Human Tumor Atlas Network (HTAN)

Big Data NCI Moonshot

humantumoratlas.org →   NCI HTAN →

The Human Tumor Atlas Network (HTAN) is an NCI Cancer Moonshot initiative focused on building three-dimensional atlases of the cellular, morphological, and molecular features of human cancers as they evolve from precancerous lesions to advanced disease. KSG @ Dana-Farber serves as the Data Coordinating Center (DCC) alongside Sage Bionetworks, the Institute for Systems Biology, and Memorial Sloan Kettering Cancer Center.

What We Do

Data Coordination

Manage and coordinate the submission, validation, and release of data across all HTAN research centers, ensuring completeness and consistency.

Metadata Standards

Develop and maintain the HTAN data model — a standardized metadata schema covering biospecimens, assays, clinical data, and files across all centers.

Data Portal

Build and maintain the HTAN Data Portal, enabling researchers worldwide to explore, filter, and download multi-omic datasets from participating centers.

Cloud Infrastructure

Make HTAN data accessible via multiple cloud platforms — Synapse, Google BigQuery, and the NCI Cancer Research Data Commons (CRDC/Gen3) — for scalable analysis.

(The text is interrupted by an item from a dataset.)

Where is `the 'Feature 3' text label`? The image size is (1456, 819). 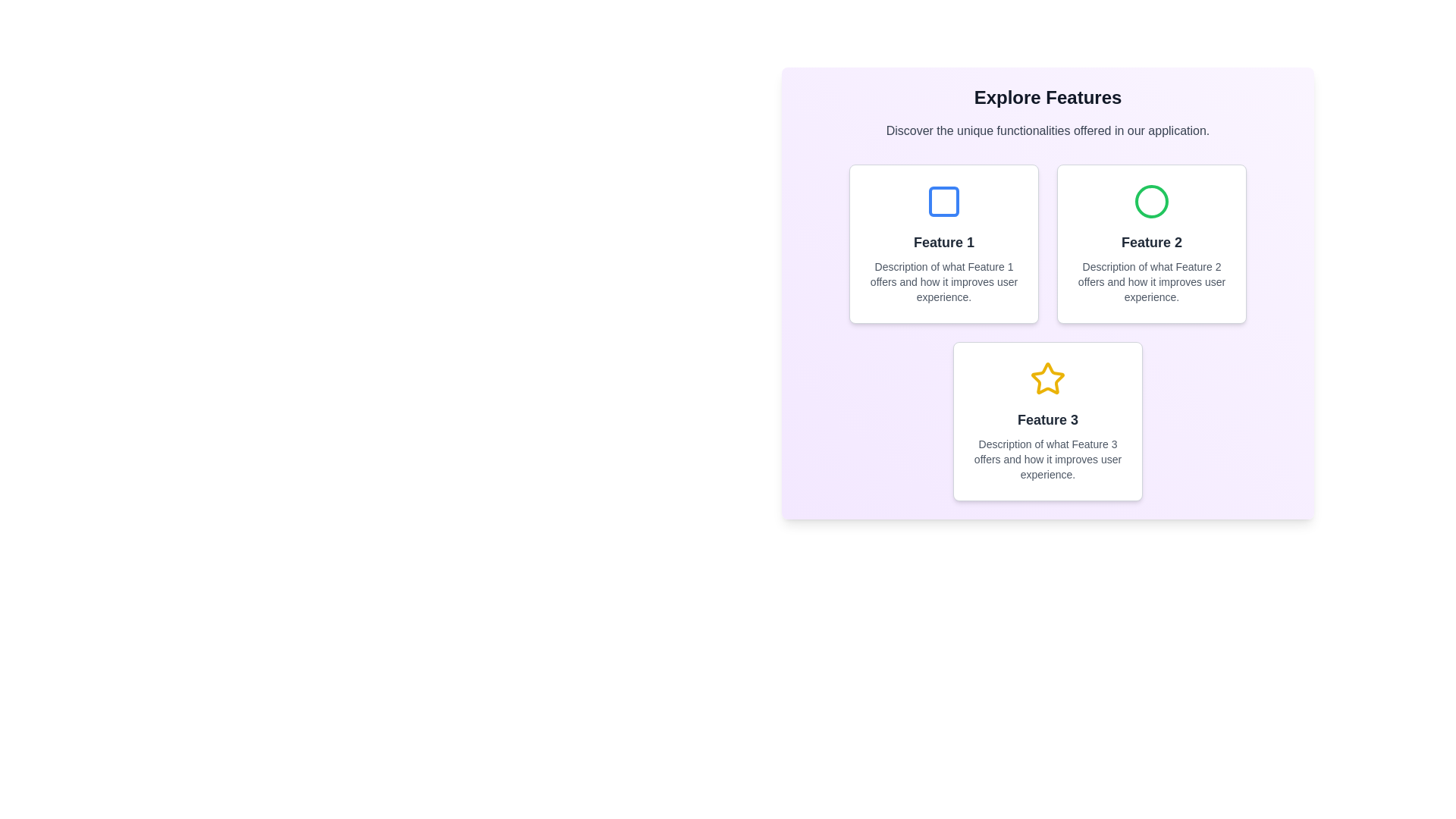
the 'Feature 3' text label is located at coordinates (1047, 420).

Single-Cell & Spatial Data

Support the collection and standardization of cutting-edge single-cell and spatially resolved datasets — including scRNA-seq, MIBI-TOF, CyCIF, and more.

Longitudinal Studies

Coordinate longitudinal cohorts tracking cancer evolution — from precancerous lesions through metastasis and drug resistance — with comprehensive clinical annotation.

Screenshots

CyCIF colon sample — HTAN HMS Research Center

CyCIF colon sample from the HTAN Harvard Medical School (HMS) Research Center. Click to enlarge.

Single cell data — HTAN MSK Center

Single cell data for small cell lung cancer from the HTAN Memorial Sloan Kettering (MSK) Research Center. Click to enlarge.

About HTAN

HTAN brings together leading cancer research centers across the United States to study how cancers form, progress, and respond to treatment. Each HTAN center focuses on a specific cancer type or biological question — including colorectal cancer, breast cancer, lung cancer, melanoma, glioblastoma, and others — generating rich multi-omic datasets that are made openly available to the research community.

The network produces data from a wide range of technologies: bulk and single-cell RNA sequencing, whole-genome and targeted DNA sequencing, proteomics, imaging mass cytometry, multiplexed immunofluorescence, and spatial transcriptomics. All data is linked to clinical and pathological annotations and released under FAIR data principles.